Action by appellee to recover damages alleged to have been caused by the negligence of the defendants, the Southern Railway Company of Indiana, the Southern Railway Company, Cyrus Winkler, and Wallace Jeffers. Appellant appeared and filed a petition and bond praying the removal of the cause, as to it, to the Circuit Court of the United States for the District of Indiana, on the ground of diverse citizenship and separable controversy. The court approved the bond, but overruled the petition. Separate demurrers were filed by the defendants to each of the two paragraphs of complaint- sustained as to Winkler and Jeffers, and overruled as to the corporation defendants, who answered in general denial. The issue was submitted for trial by a jury, and upon the close of appellee's evidence the appellant again filed its petition for removal; renewing its former application, and averring further facts transpiring after action by the court tending to show fraud in joining defendants against whom he knew no cause of action existed, for the purpose of ousting federal jurisdiction. This petition was also overruled. The evidence concluded, a verdict directed in favor of the Southern Railway Company of Indiana, and a verdict returned against appellant, judgment was rendered upon this verdict against it for $10,000, from which it appeals.

The first assignment of error is that the court erred in overruling appellant's petition to remove said cause to the United States Court. Appellee insists that the action of the court in overruling said motion should have been stated as ground for a new trial, and error assigned upon the action of the court in refusing to grant such trial. The rule as stated is established by the authorities, not without conflict, when the error relied upon relates to an application for change of venue. Citizens' St. R. R. Co. v. Shepherd, 29 Ind. App. 412-424, 62 N. E. 300. No case is cited applying this practice to rulings upon petitions to remove, and a direct assignment of error is therefore held to legally as well as logically present the question.

Appellee further insists that the petition and bond are not before this court, not having been made part of the record by a bill of exceptions; citing American Carbon Company v. Jackson, 24 Ind. App. 390, 56 N. E. 862, decided March 28, 1900. Under the act of 1903, the rule as declared in the above-cited case no longer obtains. Acts 1903, p. 338, c 193.

The defendants Winkler and Jeffers were averred to be citizens of this state, in appellant's employment as section foremen, charged with the duty of repairing the defects in the railway tracks hereafter referred to. The statement in the petition to remove that they were fraudulently joined with the petitioner for the purpose of preventing a removal is of no importance. If the plaintiff had the right to bring the joint action, his motive in so doing is immaterial. Charman v. Lake Erie, etc., Co. (C. C.) 105 Fed. 449-451.

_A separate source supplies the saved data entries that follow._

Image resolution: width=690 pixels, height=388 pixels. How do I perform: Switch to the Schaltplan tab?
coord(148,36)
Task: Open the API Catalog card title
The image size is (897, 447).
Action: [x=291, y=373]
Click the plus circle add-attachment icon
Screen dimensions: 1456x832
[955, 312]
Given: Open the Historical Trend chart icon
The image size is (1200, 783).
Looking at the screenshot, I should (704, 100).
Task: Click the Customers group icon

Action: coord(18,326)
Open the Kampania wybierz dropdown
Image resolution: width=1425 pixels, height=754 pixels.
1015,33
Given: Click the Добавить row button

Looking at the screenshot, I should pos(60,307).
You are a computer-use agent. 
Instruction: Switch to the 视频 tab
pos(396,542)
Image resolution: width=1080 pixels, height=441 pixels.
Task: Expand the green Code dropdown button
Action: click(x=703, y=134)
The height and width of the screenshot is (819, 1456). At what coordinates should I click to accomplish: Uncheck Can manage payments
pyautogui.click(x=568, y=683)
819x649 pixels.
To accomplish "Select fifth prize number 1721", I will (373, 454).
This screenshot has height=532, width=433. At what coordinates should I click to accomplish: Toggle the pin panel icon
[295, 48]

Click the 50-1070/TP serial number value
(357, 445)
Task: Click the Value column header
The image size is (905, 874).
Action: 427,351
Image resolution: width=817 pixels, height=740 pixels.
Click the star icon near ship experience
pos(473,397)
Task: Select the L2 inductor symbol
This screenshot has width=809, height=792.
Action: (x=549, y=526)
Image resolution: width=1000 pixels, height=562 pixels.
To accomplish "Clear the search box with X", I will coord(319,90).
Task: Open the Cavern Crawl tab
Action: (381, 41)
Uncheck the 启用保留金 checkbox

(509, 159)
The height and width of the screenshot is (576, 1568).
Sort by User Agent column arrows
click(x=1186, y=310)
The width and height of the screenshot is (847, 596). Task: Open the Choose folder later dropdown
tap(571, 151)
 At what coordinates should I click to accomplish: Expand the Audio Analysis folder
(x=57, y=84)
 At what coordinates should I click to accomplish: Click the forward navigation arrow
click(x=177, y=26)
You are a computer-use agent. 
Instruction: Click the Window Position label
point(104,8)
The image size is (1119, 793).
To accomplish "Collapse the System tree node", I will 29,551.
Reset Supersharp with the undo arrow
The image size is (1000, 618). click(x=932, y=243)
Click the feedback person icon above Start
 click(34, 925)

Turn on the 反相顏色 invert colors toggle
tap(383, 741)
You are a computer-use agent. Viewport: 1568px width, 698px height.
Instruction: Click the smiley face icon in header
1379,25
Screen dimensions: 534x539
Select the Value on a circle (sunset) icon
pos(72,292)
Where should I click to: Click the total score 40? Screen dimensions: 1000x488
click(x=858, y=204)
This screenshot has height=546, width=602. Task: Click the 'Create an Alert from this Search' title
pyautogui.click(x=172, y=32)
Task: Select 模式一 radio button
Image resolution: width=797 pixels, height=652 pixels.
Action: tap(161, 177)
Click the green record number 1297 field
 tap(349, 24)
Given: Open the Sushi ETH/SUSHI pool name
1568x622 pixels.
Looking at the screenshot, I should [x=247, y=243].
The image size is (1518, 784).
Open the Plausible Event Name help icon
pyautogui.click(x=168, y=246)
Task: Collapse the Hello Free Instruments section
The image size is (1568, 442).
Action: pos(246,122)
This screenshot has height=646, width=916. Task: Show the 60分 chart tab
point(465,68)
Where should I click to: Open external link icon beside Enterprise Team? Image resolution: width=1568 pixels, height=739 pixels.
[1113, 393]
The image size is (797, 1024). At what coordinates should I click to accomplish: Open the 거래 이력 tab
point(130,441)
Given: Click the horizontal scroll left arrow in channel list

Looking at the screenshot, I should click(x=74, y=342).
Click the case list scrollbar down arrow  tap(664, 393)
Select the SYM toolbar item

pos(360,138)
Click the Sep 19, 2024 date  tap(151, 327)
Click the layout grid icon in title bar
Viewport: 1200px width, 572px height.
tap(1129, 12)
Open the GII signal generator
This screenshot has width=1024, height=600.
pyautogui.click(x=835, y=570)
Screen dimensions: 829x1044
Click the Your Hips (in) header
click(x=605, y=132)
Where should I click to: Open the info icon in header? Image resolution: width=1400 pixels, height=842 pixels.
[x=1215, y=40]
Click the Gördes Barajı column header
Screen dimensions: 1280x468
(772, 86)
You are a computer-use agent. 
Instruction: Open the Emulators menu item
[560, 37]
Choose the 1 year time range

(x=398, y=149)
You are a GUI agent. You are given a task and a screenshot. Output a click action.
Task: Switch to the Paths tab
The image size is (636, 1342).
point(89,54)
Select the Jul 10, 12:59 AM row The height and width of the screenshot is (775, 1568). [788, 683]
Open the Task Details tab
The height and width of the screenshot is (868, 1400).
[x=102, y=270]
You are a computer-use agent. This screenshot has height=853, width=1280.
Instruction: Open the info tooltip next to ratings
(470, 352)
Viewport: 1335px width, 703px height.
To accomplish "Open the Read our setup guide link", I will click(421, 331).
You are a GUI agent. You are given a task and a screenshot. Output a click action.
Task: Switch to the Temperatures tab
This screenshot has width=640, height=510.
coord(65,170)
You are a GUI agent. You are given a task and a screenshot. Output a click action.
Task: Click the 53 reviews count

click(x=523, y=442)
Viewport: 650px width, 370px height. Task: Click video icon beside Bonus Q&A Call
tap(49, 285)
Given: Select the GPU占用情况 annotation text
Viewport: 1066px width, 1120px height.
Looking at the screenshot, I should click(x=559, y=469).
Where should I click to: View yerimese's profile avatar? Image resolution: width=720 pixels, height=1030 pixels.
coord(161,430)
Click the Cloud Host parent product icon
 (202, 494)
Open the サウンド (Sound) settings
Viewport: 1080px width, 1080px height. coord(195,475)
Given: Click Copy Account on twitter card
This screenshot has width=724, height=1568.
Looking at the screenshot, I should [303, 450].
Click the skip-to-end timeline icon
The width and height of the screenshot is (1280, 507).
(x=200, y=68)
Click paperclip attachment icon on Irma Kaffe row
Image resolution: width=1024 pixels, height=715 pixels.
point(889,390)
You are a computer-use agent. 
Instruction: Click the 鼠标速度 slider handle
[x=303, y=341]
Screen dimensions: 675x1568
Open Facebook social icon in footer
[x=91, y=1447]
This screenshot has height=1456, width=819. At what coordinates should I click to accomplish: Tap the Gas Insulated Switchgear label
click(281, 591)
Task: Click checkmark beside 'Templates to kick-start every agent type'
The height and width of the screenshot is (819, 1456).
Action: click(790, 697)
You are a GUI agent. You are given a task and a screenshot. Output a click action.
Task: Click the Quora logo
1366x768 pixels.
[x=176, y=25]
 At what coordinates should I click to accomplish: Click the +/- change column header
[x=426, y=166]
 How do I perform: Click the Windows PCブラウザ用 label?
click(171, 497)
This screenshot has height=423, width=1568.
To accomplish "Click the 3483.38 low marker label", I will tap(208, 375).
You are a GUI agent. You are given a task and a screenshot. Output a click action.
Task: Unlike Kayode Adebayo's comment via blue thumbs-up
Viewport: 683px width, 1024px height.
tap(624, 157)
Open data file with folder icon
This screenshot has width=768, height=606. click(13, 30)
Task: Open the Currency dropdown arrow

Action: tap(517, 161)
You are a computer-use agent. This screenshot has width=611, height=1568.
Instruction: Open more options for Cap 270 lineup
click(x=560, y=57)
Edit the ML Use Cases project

In determining whether the action was properly brought against the joint defendants, the law of the state governs. Chesapeake, etc., Ry. Co. v. Dixon, 179 U. S. 131, 21 Sup. Ct. 67, 45 L. Ed. 121; Helms v. Northern Pacific Ry. Co. (C. C.) 120 Fed. 398; Charman v. Lake Erie, etc., supra; Batey v. Nashville, etc. (C. C.) 95 Fed. 368.

Whether a joint right of action exists is, for the purpose of the petition, determined from the face of the complaint. Louisville, etc., v. Ide, 114 U. S. 52, 5 Sup. Ct. 735, 29 L. Ed. 63;Torrence v. Shedd, 144 U. S. 527, 12 Sup. Ct. 726, 36 L. Ed. 528.

A corporation acts only through its agents, for whose negligence it is liable, and who may be jointly sued with it. Hoosier Stone Co. v. McCain, 133 Ind. 231, 31 N. E. 956;Wright v. Compton, 53 Ind. 337.

When it is charged that the facts upon which such joint action depends do not exist, and that the averments relative to them are false, known to be false by the plaintiff, and made for the fraudulent purpose of preventing the acquirement of jurisdiction of the federal court, the state court must accept such averments and sustain the petition. The truth of the issue of fraud thus made can be tried in the federal court upon a motion to remand. Dillon on Removal of Causes, 191; Moon on Removal of Causes, -.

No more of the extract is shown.